Enzymatic single-electron reduction and aerobic cytotoxicity of tirapazamine and its 1-oxide and nor-oxide metabolites

Abstract

Aerobic cytotoxicity of 3-amino-1,2,4-benzotriazine-1,4-dioxide (tirapazamine, TPZ), a bioreductively activated hypoxia-specific anticancer agent, is responsible for TPZ side effects in chemotherapy. In order to clarify its mechanisms, we examined the aerobic cytotoxicity of TPZ and its main metabolites, 3-amino-1,2,4-benzotriazine-1-oxide and 3-amino-1,2,4-benzotriazine in murine hepatoma MH22a cells, and their reduction by NADPH:cytochrome P-450 reductase (P-450R) and ferredoxin:NADP⁺ reductase (FNR). Analogous studies of several quinones and nitroaromatic compounds with similar values of single-electron reduction midpoint potentials (E¹₇) were carried out. In single-electron reduction by P-450R and FNR, the reactivity of TPZ and its monoxide was similar to that of quinones and nitroaromatics, and increased with an increase in their E¹₇. The cytotoxicity of TPZ and its metabolites possessed a prooxidant character, because it was partly prevented by an antioxidant N,N’-diphenyl-p-phenylene diamine and desferrioxamine, and potentiated by 1,3-bis(2-chloroethyl)-1-nitrosourea.

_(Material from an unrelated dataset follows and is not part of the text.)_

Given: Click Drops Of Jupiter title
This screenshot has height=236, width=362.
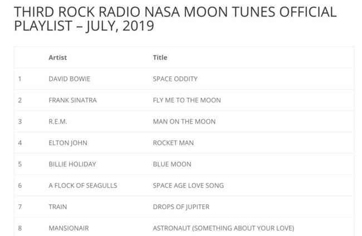Looking at the screenshot, I should tap(181, 207).
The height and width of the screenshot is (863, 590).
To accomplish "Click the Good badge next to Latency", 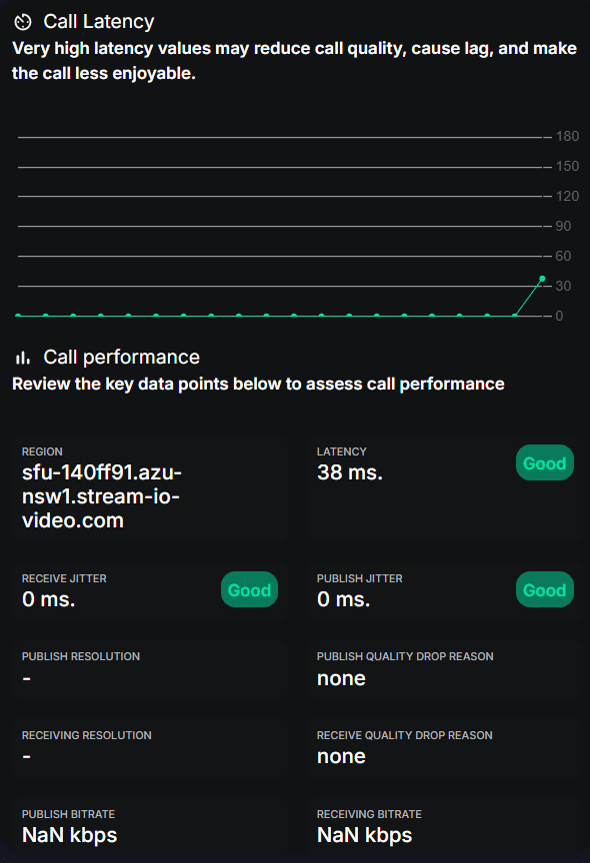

Importantly, the cytotoxicity of TPZ and, possibly, its 1-N-oxide, was much higher than that of quinones and nitroaromatics with similar values of E¹₇ and redox cycling activities. A possible additional factor in the aerobic cytotoxicity of TPZ is its reductive activation in oxygen-poor cell nuclei, leading to the formation of DNA-damaging species similar to those forming under hypoxia.